Numbing creams containing lidocaine block nerve signals in a specific area. How well they work depends on the thickness of the skin where you apply them and how much blood flow that area gets. Capsaicin cream, derived from chili peppers, works differently: it depletes a chemical that nerve endings use to send pain signals, which is why it causes a burning sensation at first but reduces pain with repeated use over days to weeks.
Improving Acne and Aging Skin
Retinoids, which are derivatives of vitamin A, are the backbone of topical acne treatment. Adapalene targets the abnormal skin cell buildup that clogs pores, adjusts how skin cells mature, and reduces inflammation, all while causing less irritation than older retinoids. Tazarotene is another option effective for both acne and psoriasis.
For sun-damaged and aging skin, tretinoin is the most studied retinoid. It works by speeding up skin cell turnover, which thickens the outer layer of skin and compacts the surface. In clinical studies, the skin thickened noticeably within the first three to six months of use, then returned to a normal, healthier pattern by 12 to 24 months while maintaining improvements. Over-the-counter retinol works through the same pathway but is weaker, making it a gentler starting point for people new to retinoids.
Replacing Hormones
Topical hormone creams and gels treat deficiencies that would otherwise require injections or implants. Testosterone gel is prescribed for men whose bodies don’t produce enough testosterone on their own, a condition called hypogonadism. It’s applied once daily to clean, dry skin, typically on the upper arms or underarms, where it absorbs steadily throughout the day to maintain stable hormone levels.
Topical estrogen creams are widely used to treat vaginal dryness, irritation, and pain during sex that occur after menopause, when estrogen levels drop. Because the cream delivers estrogen locally rather than throughout the entire body, it carries fewer risks than oral hormone therapy for many women.
How to Apply the Right Amount
Doctors use a measurement called a fingertip unit (FTU) to help patients apply the right amount of cream. One FTU is a strip of cream squeezed from the tube along the length of your fingertip, from the crease of the finger to the tip.
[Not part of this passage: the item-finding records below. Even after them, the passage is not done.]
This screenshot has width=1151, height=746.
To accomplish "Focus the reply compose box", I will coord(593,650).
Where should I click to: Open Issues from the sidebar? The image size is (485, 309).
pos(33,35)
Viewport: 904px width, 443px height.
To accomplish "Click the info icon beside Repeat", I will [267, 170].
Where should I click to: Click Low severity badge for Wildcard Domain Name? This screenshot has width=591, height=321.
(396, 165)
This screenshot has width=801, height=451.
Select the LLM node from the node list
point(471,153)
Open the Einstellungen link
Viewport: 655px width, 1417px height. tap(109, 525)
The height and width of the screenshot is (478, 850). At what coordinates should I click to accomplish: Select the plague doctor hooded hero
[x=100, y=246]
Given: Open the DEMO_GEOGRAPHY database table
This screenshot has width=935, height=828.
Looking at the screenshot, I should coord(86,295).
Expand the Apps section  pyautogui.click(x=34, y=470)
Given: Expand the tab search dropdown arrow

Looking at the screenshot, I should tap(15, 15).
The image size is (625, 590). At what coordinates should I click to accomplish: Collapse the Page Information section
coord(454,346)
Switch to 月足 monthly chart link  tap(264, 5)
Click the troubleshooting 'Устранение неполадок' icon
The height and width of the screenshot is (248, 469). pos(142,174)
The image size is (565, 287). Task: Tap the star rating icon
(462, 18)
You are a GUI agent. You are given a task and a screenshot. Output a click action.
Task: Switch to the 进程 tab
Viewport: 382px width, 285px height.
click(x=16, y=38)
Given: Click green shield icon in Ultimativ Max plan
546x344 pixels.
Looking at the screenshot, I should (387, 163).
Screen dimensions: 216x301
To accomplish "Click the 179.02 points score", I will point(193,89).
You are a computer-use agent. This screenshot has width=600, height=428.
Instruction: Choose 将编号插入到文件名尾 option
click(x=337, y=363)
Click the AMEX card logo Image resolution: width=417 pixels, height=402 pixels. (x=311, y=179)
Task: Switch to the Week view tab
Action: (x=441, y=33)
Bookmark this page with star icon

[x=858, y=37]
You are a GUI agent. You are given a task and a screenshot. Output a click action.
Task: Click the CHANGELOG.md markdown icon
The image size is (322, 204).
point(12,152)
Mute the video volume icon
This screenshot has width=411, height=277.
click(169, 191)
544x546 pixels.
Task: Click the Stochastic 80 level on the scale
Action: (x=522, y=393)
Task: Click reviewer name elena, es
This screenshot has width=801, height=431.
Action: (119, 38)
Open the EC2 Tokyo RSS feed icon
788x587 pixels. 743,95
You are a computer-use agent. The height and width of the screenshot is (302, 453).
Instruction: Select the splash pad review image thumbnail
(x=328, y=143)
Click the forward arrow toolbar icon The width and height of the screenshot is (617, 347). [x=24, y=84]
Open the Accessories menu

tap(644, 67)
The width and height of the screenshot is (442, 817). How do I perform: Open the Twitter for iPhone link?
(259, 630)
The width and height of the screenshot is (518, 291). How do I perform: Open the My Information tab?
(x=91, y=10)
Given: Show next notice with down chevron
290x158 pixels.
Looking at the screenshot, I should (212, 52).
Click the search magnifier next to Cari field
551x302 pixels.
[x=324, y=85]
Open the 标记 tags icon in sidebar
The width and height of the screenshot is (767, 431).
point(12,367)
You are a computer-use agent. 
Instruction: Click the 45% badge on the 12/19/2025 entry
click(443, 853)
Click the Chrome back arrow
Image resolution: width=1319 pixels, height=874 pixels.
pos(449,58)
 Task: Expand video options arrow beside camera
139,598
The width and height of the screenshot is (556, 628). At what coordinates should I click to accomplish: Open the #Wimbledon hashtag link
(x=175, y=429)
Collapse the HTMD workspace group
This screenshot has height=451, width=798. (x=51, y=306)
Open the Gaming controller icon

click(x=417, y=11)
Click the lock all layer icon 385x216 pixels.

That equals roughly half a gram.
Here’s a general guide for adults:
- One hand: 1 FTU
- One foot: 2 FTUs
- One arm: 3 FTUs
- Face and neck: 2.5 FTUs
- One leg: 6 FTUs
- Front and back of the trunk: 14 FTUs
Using too little means the medication won’t work as intended. Using too much, especially with steroid creams, increases the risk of side effects like skin thinning.
Risks of Long-Term Steroid Cream Use
Topical steroid withdrawal, sometimes called red skin syndrome, is an increasingly recognized condition that happens after prolonged use of medium- to high-potency steroid creams. When you stop using the cream, the skin rebounds with painful burning, widespread redness, peeling, and swelling. The face and groin are the most commonly affected areas.
The condition is more common in women and in adults over 18. Many cases involve people who used steroid creams without medical supervision for eczema, contact dermatitis, or fungal infections. In parts of the world where potent steroid creams are available over the counter, unsupervised use based on recommendations from friends or family is a major driver. Some skin-lightening products also contain hidden steroids that users may not be aware of.
Symptoms can include skin thinning, hair loss, sleep disturbances, oozing papules, and tremors. The key to avoiding this is using steroid creams at the lowest effective potency for the shortest time needed, and stepping down gradually rather than stopping abruptly when treating chronic conditions.